▶ **Description of the task**: Render everything in the records from the line containing "The height and width of the screenshot is (619, 1212)." down to the line containing "click(519, 82)", both included, as a JSON list of strings with one string per line and blank lines omitted.

▶ **Exercise material**:
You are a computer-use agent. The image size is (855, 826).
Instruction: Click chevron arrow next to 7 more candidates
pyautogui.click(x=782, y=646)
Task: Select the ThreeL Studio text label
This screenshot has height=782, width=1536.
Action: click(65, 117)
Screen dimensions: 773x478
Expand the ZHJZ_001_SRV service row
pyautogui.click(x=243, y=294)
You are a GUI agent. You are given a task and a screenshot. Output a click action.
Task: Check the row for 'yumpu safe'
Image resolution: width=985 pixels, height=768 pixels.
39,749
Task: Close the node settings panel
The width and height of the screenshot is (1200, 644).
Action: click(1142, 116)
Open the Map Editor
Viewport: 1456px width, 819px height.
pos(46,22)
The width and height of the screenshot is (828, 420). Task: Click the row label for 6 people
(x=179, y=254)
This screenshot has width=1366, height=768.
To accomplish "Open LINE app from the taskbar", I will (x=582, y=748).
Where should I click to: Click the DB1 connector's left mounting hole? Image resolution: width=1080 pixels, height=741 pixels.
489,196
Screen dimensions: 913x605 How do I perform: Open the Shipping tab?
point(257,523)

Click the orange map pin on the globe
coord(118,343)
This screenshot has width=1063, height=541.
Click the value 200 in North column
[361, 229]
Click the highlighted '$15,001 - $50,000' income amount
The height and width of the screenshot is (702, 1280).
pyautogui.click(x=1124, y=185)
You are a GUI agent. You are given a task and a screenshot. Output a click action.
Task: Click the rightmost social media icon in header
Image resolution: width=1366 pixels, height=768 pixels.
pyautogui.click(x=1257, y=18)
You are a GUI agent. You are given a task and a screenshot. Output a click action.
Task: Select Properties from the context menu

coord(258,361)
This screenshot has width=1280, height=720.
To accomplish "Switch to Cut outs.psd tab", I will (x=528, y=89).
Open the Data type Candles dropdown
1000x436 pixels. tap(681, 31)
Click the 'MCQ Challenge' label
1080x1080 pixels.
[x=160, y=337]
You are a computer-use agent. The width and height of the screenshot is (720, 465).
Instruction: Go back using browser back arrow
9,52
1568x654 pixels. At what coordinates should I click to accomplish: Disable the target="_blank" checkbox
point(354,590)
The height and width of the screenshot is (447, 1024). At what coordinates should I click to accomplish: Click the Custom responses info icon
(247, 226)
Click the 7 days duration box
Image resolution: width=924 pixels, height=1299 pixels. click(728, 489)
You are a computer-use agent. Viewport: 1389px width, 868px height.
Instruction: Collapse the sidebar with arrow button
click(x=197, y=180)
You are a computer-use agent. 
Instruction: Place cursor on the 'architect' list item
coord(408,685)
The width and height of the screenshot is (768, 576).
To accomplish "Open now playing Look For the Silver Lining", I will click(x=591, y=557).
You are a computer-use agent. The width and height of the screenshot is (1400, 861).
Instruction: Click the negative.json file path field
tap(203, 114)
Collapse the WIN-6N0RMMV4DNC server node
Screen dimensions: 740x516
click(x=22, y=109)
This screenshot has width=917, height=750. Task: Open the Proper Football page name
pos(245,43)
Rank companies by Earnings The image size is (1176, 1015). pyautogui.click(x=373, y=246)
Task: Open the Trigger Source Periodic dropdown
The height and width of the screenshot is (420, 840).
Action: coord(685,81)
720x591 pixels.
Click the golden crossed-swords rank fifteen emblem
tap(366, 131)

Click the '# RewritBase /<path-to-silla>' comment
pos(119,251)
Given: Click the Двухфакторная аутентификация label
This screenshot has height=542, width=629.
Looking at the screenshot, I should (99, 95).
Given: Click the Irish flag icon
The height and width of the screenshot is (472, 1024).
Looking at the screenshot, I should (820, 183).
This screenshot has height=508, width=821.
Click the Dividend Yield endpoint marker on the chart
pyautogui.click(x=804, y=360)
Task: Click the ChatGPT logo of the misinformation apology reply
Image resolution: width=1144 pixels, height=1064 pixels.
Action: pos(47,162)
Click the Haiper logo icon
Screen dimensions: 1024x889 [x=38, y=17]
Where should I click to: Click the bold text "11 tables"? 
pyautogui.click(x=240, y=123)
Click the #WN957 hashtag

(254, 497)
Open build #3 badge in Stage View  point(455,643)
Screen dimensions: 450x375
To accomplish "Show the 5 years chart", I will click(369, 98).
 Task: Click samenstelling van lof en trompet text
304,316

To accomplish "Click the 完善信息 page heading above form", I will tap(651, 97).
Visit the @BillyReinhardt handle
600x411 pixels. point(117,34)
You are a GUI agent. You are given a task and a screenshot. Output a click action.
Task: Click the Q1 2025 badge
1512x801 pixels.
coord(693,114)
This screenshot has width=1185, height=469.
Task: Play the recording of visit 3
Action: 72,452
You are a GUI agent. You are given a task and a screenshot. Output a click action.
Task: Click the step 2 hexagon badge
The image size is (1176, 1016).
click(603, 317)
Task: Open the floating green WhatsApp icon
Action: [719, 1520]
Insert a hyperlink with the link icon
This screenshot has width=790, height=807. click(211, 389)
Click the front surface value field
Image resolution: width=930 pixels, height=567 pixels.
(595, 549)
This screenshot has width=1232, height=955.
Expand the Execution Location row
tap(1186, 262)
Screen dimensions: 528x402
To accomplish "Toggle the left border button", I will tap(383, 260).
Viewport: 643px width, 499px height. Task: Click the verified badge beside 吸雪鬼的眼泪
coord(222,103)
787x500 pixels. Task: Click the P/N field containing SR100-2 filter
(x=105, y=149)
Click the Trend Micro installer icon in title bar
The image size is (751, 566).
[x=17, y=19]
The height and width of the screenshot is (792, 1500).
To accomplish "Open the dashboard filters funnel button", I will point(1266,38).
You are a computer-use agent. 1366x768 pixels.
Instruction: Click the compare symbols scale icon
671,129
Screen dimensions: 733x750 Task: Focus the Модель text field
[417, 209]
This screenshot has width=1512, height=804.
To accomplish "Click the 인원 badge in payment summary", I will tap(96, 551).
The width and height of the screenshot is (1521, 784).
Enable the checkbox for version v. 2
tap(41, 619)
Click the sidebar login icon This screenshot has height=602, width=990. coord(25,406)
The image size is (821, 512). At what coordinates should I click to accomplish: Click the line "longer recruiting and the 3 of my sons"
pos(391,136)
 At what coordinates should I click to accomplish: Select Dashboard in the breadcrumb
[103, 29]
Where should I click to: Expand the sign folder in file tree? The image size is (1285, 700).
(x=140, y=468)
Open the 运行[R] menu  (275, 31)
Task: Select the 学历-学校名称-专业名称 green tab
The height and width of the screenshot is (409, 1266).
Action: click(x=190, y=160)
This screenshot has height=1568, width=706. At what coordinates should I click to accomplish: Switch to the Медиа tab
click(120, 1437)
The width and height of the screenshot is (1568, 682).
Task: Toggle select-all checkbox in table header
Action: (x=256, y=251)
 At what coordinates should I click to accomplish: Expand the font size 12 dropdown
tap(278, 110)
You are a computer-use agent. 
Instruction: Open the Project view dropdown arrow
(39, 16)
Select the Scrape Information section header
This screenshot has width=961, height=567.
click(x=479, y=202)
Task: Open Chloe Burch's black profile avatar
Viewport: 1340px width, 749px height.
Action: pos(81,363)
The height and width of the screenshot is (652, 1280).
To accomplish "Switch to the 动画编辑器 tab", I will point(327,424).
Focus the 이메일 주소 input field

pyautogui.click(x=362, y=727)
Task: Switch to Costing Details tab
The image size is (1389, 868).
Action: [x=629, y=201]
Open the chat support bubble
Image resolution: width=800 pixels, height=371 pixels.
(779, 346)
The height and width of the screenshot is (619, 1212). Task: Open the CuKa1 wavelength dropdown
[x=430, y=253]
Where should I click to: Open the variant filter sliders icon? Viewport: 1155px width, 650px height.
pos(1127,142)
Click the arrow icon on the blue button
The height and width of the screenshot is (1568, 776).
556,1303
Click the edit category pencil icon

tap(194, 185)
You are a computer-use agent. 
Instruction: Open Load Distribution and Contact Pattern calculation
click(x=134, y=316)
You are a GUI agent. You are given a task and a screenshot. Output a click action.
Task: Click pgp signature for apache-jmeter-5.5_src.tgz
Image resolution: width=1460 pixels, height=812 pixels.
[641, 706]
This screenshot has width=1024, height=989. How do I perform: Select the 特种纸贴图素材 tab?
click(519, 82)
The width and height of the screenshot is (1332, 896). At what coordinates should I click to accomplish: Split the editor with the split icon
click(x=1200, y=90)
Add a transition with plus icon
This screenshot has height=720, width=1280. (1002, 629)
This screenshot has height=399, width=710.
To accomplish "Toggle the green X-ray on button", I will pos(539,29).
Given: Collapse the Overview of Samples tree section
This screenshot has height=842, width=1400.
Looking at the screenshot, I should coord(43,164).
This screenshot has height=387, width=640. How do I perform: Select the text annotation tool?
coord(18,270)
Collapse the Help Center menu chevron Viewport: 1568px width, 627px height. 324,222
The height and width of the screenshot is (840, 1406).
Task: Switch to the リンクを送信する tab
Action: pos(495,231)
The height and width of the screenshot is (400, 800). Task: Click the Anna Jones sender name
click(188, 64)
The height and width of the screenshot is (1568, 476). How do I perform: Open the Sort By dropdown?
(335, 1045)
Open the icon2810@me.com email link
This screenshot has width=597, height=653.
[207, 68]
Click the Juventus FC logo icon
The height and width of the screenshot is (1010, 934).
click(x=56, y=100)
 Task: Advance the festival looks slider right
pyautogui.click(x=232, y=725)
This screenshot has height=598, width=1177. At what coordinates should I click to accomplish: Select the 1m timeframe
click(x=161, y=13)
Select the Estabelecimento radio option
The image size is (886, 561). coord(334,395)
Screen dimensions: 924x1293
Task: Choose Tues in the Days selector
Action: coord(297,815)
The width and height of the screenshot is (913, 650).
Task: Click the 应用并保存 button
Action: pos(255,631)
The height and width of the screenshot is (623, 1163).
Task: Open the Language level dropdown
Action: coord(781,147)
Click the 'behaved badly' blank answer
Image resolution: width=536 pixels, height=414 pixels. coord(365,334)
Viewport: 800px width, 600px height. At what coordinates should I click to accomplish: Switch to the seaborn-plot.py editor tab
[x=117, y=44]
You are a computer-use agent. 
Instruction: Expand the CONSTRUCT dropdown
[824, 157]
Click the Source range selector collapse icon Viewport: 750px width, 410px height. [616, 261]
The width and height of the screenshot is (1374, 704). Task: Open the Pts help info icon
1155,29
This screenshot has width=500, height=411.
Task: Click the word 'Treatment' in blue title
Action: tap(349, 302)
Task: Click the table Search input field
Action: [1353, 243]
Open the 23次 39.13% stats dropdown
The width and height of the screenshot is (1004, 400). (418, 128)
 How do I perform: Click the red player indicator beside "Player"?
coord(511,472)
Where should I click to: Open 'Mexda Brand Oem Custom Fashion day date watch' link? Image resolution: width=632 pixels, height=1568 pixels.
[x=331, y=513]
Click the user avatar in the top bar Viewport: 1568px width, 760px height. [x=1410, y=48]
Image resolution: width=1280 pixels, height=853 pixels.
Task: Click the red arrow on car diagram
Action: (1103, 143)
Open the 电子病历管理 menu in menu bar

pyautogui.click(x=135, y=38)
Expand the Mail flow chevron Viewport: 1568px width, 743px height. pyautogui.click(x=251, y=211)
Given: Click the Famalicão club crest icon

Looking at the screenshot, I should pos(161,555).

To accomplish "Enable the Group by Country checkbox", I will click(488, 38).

▶ **Exercise result**:
[
  "The height and width of the screenshot is (619, 1212). Task: Open the CuKa1 wavelength dropdown",
  "[x=430, y=253]",
  "Where should I click to: Open the variant filter sliders icon? Viewport: 1155px width, 650px height.",
  "pos(1127,142)",
  "Click the arrow icon on the blue button",
  "The height and width of the screenshot is (1568, 776).",
  "556,1303",
  "Click the edit category pencil icon",
  "tap(194, 185)",
  "You are a computer-use agent. ",
  "Instruction: Open Load Distribution and Contact Pattern calculation",
  "click(x=134, y=316)",
  "You are a GUI agent. You are given a task and a screenshot. Output a click action.",
  "Task: Click pgp signature for apache-jmeter-5.5_src.tgz",
  "Image resolution: width=1460 pixels, height=812 pixels.",
  "[641, 706]",
  "This screenshot has width=1024, height=989. How do I perform: Select the 特种纸贴图素材 tab?",
  "click(519, 82)"
]